Start Input records

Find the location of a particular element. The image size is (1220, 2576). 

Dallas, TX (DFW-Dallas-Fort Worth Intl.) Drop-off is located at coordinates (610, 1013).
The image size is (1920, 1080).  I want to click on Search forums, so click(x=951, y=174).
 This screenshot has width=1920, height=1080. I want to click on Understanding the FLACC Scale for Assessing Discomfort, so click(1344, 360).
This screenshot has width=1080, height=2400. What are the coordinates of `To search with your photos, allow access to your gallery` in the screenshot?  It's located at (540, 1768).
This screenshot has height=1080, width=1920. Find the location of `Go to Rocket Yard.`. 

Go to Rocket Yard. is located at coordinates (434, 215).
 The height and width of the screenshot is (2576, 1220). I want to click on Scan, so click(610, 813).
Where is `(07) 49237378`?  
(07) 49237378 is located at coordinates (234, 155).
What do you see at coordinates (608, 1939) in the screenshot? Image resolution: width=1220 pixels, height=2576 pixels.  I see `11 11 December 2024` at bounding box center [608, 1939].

End Input records

Set down every one of the entries above again, word for word and line for line, changing nothing.

Find the location of a particular element. The image size is (1220, 2576). 

Dallas, TX (DFW-Dallas-Fort Worth Intl.) Drop-off is located at coordinates (610, 1013).
The image size is (1920, 1080).  I want to click on Search forums, so click(x=951, y=174).
 This screenshot has width=1920, height=1080. I want to click on Understanding the FLACC Scale for Assessing Discomfort, so click(1344, 360).
This screenshot has width=1080, height=2400. What are the coordinates of `To search with your photos, allow access to your gallery` in the screenshot?  It's located at (540, 1768).
This screenshot has height=1080, width=1920. Find the location of `Go to Rocket Yard.`. 

Go to Rocket Yard. is located at coordinates (434, 215).
 The height and width of the screenshot is (2576, 1220). I want to click on Scan, so click(610, 813).
Where is `(07) 49237378`?  
(07) 49237378 is located at coordinates (234, 155).
What do you see at coordinates (608, 1939) in the screenshot? Image resolution: width=1220 pixels, height=2576 pixels.  I see `11 11 December 2024` at bounding box center [608, 1939].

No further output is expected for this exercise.